It took however several decades before scientists were convinced the spacing effect was real and were able to identify under which conditions it occurred. Mostly to the frustration of Underwood (1970) who initially propagated the Total-Time law in free-recall learning. The Total-Time law stated that the amount of learning is a direct function of study time regardless of how that time is distributed.

A breakthrough in favor of the spacing effect has been provided by Melton (1970). Not only did he provide an overview of the massed vs. distributed practice problem, but he also provided an overview of some new paradigms. The spacing effect states that distributed practice is more beneficial than massed practice. That is to say that repetitions that are separated by other items will be better remembered than repetitions that are adjacent (e.g., Glenberg, 1979). Furthermore, the lag effect states that the more items there are between two repetitions, the better memory for that item will be. This is sometimes known as the Melton effect.

Another couple of decades had to pass to fill the gap between theory and practice. Bahrick (1979) for example published a paper called “the questions about memory we forgot to ask”. In this paper he tried to put memory questions back onto the agenda and to explore the conditions under which information is maintained over a long time period. One decade later Dempster (1987, 1989) concluded that the spacing effect is robust and a ubiquitous phenomenon. This is because the spacing effect has been found in virtually all verbal learning tasks (e.g., paired-associate learning, free recall and recognition memory), but also in vocabulary learning and other classroom tasks like science and mathematical rule-learning. A second important conclusion by Dempster (1989) was that the theory about the spacing effect was underutilized in the classroom. Even though distributing study material is an easy thing to do, there has been a lack of application in the classroom setting. Reasons for this are the somewhat counterintuitive nature of the spacing effect and the lack of knowledge about this phenomenon by educators. Recent research by Seabrook et al. (2005) support these conclusions and also show that the spacing effect applies to a wide range of (child) ages.

Of course there is the question of how the spacing effect can occur. What are possible explanations for the spacing effect? There are several theories, and one of them is the Component-Levels theory by Glenberg (1979). This account suggests that the spacing effect is due to variability encoding.

Variability encoding means that distributed practice increases the probability that a repeated item will be interpreted or analyzed differently at each occurrence and therefore strengthen the memory.

Another account for the spacing effect is the deficient-processing theory (e.g., Hintzman (1974)). This approach states that the second occurrence of an item is not as thoroughly studied or rehearsed as the second occurrence of an spaced repetition. Therefore massed practice lacks some processing and isn’t as efficient as distributed practice. Finally there is a multiprocess account in which the different

(7)

accounts apply under some circumstances, that is, the deficient-processing account for cued memory tasks and the variability encoding account for free recall (e.g., Greene (1989)).

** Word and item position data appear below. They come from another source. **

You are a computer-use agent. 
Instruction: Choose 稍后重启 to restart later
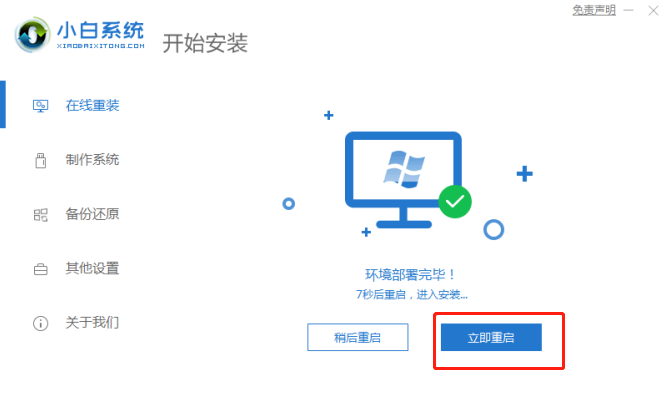358,337
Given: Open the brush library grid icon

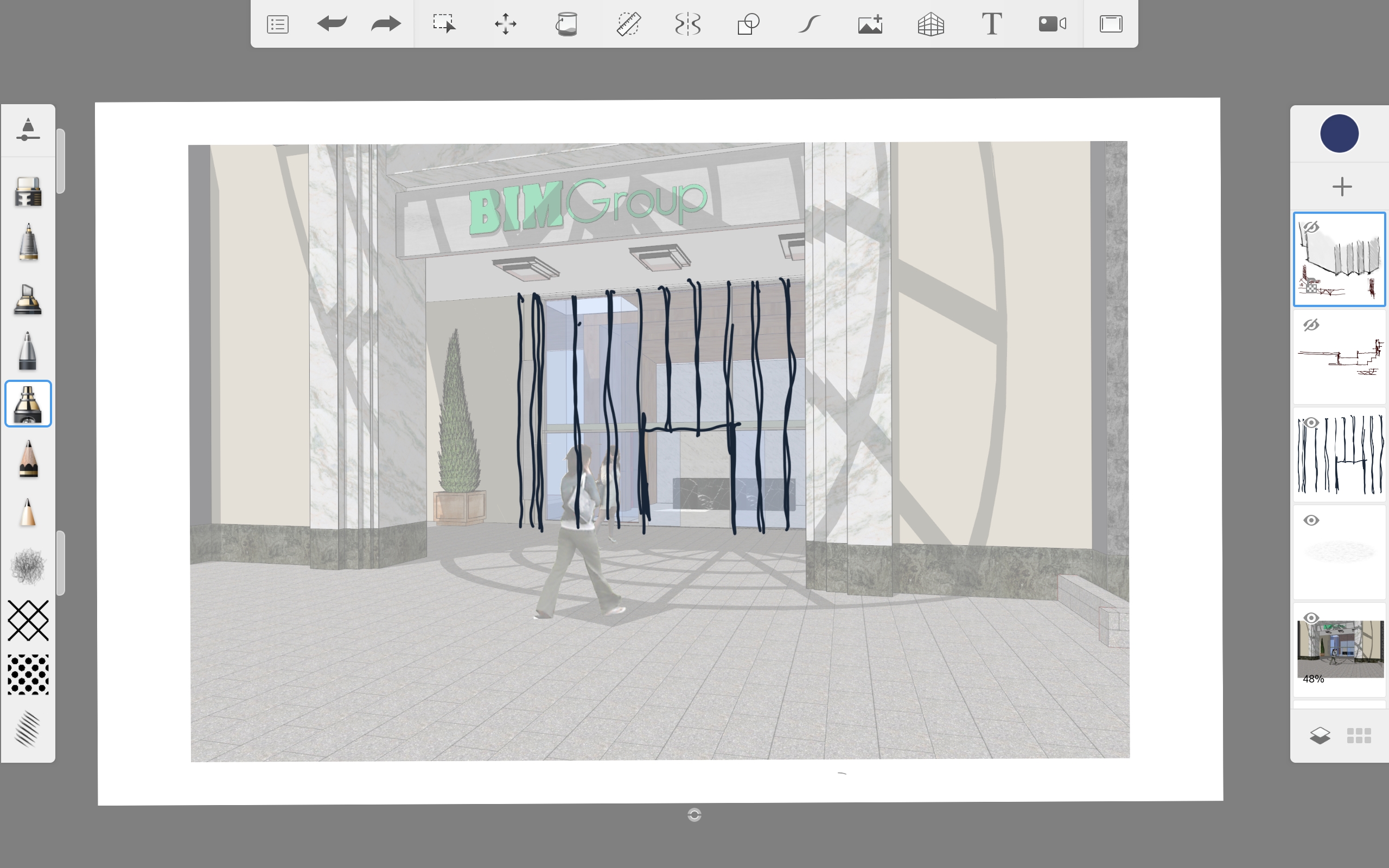Looking at the screenshot, I should pyautogui.click(x=1359, y=736).
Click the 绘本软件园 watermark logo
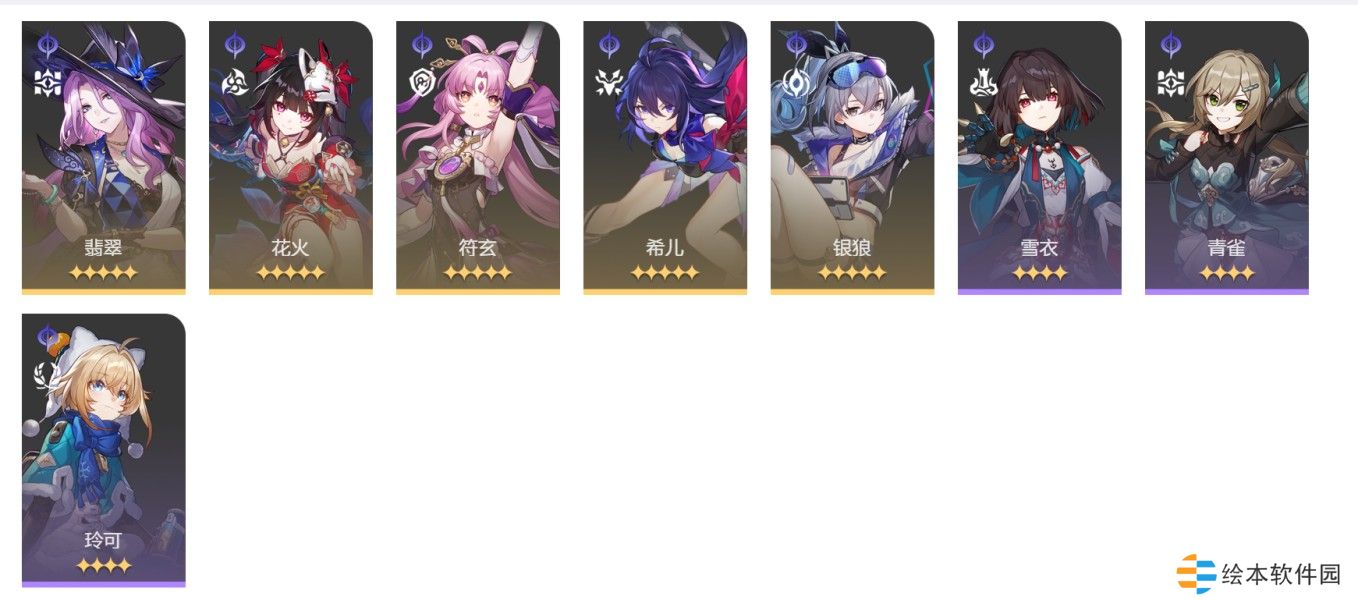 click(1259, 574)
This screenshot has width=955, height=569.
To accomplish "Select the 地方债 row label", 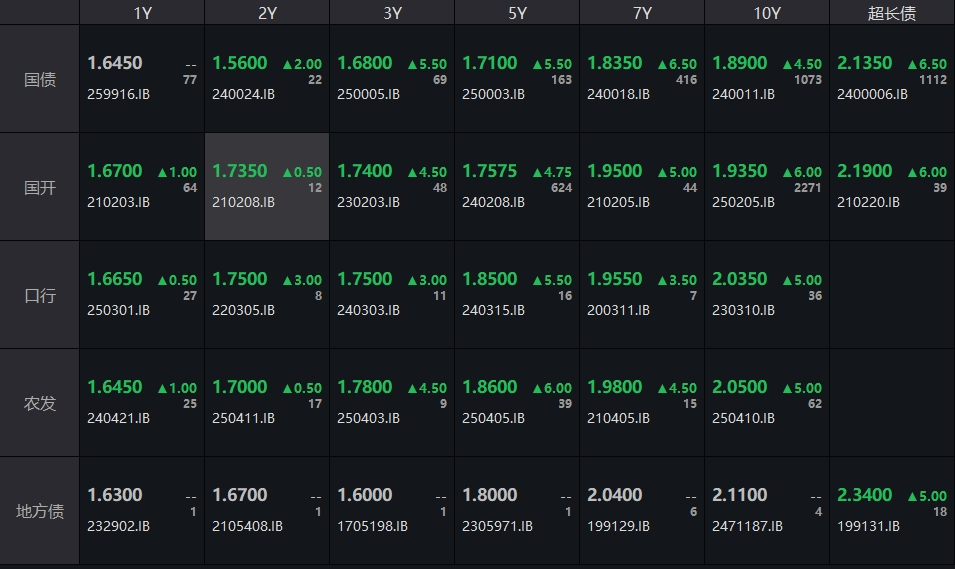I will 40,511.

Last but not least it is interesting if one could replicate the effects of spacing. Is it possible to predict human behavior based on some simple rules? There is a paper by Anderson and Schooler (1991) on this subject who describe a learning and retention function and even refer to data found by Ebbinghaus. The authors describe how human memory for specific items depend on frequency, recency and the pattern of prior exposes (spacing). Furthermore they try to figure out whether a power or exponential function fits the practice and retention function best. It was not until 2005 that Anderson together with Pavlik created a spacing model in ACT-R to predict the effects of spacing (Pavlik and Anderson, 2005).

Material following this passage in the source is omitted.